[Abstract] [Full Text PDF] (in Japanese / 2696KB) [Members Only And Two Factor Auth.]

J.Jpn. Surg. Soc.. 80(11): 1009-1013, 1979


Report on the annual meeting

SURGICAL MANAGEMENT OF PRIMARY HYPERPARATHYROIDISM

1) Department of Surgery, Institute of Clinical Medicine, University of Tsukuba
2) The 2nd Department of Surgery, Faculty of Medicine, University of Tokyo
3) Department of Surgery, Toranomon Hospital
4) Department of Surgery, Red Cross Medical Center

Takao Obara1), Yoshihide Fujimoto1), Kyotaro Kanazawa1), Yuji Aiyoshi1), Yukio Ito1), Masatoshi Esaki1), Atsushi Oka2), Ko Hidai2), Tatsuo Wada2), Hideki Nakazawa3), Yuji Takahashi4), Hiroshi Futonaka4)

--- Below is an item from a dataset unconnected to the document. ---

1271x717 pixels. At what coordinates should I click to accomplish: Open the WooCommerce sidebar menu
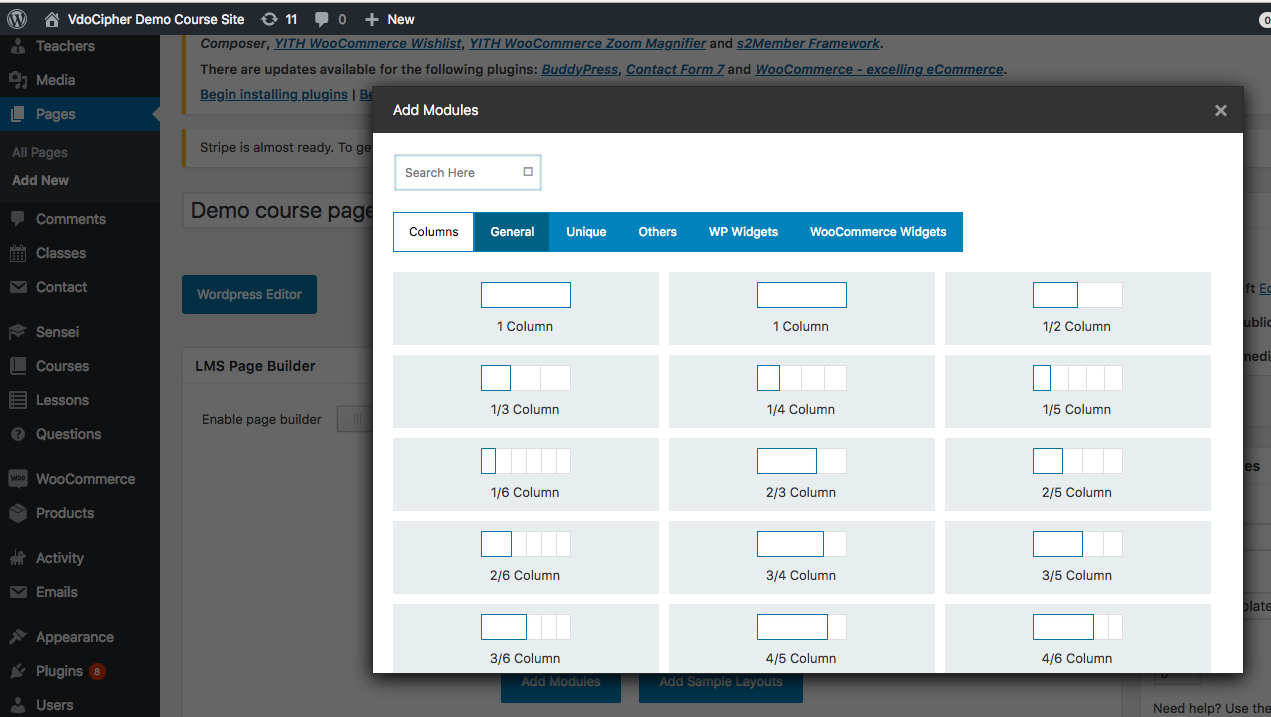[85, 479]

The most appropriate therapeutic approach to surgical management of primary hyperparathyroidism is discussed based on our experience with 100 patients operated upon.
The patients were divided into three clinical groups: bone change group, nephrolithiasis group and chemical hyperparathyroidism group. There were so significant differences between each groups in several aspects of clinico-pathological findings that we could roughly predict pathology and size of the affected parathyroid gland preoperatively. In our experience preoperative localization studies were not necessary, so far as the surgical exploration was carried out by experienced surgeons. Intrathymic parathyroid adenoma was found in four patients. In two of those, primary cervico-mediastinal exploration was performed. In patients with single gland enlargement, persistent or recurrent hypercalcemia was not noted postoperatively except for one with parathyroid carcinoma. Hypoparathyroidism occured in four patients who underwent resection of 3 to 3-1/2 glands. The subtotal parathyroidectomy should be reserved only for patients with multiple gland enlargement. Out of six cases with parathyroid carcinoma, three had local recurrence after the operation. Wide en bloc excision is mandatory when the surgeons recognize the possibility of parathyroid malignancy at operation. The association of thyroid carcinoma and hyperparathyroidism was recognized in 13 patients. The incidence of the coexistence is unexpectedly high, so that we urge careful serum calcium determination in all patients with thyroid nodule preoperatively.